Novell's sale to Attachmate for $US2.2 billion last month marked the end of a well-known and warmly-regarded IT vendor as an independent entity, a fate the wasn't totally unexpected.
Large organisations replacing their Novell Netware set-ups with Microsoft ones became a familiar story in the 2000s, and New Zealand was no exception to the worldwide trend.
For example, when then-ACC IT services head Warwick Laing spoke to Computerworld in 2006 about the new Fineos claims management system ACC was to install, he also mentioned its 50 Novell servers, and Novell GroupWise and Directory Services applications, were being retired in favour of a Microsoft set-up.
“Novell has become a minor player,” he said at the time.

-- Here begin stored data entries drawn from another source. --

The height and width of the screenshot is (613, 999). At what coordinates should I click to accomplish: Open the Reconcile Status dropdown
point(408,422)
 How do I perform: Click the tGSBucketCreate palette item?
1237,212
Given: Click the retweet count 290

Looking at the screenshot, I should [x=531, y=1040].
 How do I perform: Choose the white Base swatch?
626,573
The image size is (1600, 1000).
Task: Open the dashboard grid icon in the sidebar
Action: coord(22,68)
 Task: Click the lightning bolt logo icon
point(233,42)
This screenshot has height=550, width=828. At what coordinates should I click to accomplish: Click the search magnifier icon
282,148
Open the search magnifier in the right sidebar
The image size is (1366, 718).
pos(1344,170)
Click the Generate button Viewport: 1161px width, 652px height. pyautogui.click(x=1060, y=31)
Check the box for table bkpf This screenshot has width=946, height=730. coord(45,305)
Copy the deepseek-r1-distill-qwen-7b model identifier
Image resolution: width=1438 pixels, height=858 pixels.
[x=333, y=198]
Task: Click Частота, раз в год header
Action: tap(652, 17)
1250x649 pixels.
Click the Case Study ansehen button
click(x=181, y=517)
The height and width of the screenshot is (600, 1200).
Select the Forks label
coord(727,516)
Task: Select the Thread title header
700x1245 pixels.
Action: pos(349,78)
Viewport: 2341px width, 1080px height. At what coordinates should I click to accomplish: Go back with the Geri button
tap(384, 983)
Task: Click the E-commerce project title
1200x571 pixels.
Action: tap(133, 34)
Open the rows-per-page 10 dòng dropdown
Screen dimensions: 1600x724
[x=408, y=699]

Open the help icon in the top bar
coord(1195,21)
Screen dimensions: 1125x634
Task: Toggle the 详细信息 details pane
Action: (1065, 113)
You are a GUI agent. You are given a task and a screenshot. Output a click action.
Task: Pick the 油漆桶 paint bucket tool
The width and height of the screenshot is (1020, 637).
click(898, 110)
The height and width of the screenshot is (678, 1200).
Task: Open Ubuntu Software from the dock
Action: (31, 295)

This process was repeated many times during the past decade, including at the Ministry of Agriculture and Forestry, Waikato District Health Board, the Wellington Institute of Technology, insurance company Axa and, more recently, the Inland Revenue Department.
In the IRD’s case, a significant number of Novell products remain in use, including NetWare 6.0, GroupWise 7 and SUSE Linux, but “an enterprise desktop project is currently underway to replace the Novell environment with a Microsoft-based solution”, an IRD spokesperson says.
Despite the move to Microsoft, Novell retained a strong presence in the education sector, and achieved continued success there with the re-signing this year of the Novell New Zealand School Agreement until 2013.
Novell’s purchase of SUSE Linux in 2003 and foray into security products helped buffer the move away from NetWare, and a series of agreements with Microsoft over patents was also beneficial. But this year the company’s board put it up for sale and, after assessing and rejecting several offers, agreed last month to sell to Attachmate.
Marina Beale, IT services and software research manager at IDC Australia, says that while Novell had “great products”, such as NetWare, its take-up was largely limited to clients in the public sector and financial services industry.
“They stayed in Government and financial services, and didn’t get access to other verticals.”
Not pushing out into other sectors contributed to Novell’s eventual decline, Beale says.
But it was still an attractive acquisition target, and VMware’s rejected offer earlier this year was a missed opportunity for the virtualisation vendor, she believes.
“VMware was talking to Novell, but it didn’t want everything.”
If the deal had gone through, “it would have been a great way for VMware to go up the stack. Oracle, IBM and Microsoft would have had another competitor. It is a case of ‘what could have been’.”
Novell has a loyal following in New Zealand and Australia, Beale says, “and it will be interesting to see how Attachmate operates Novell”.
US columnist Jon Brodkin notes that one analyst described the buyout as "the end of an era".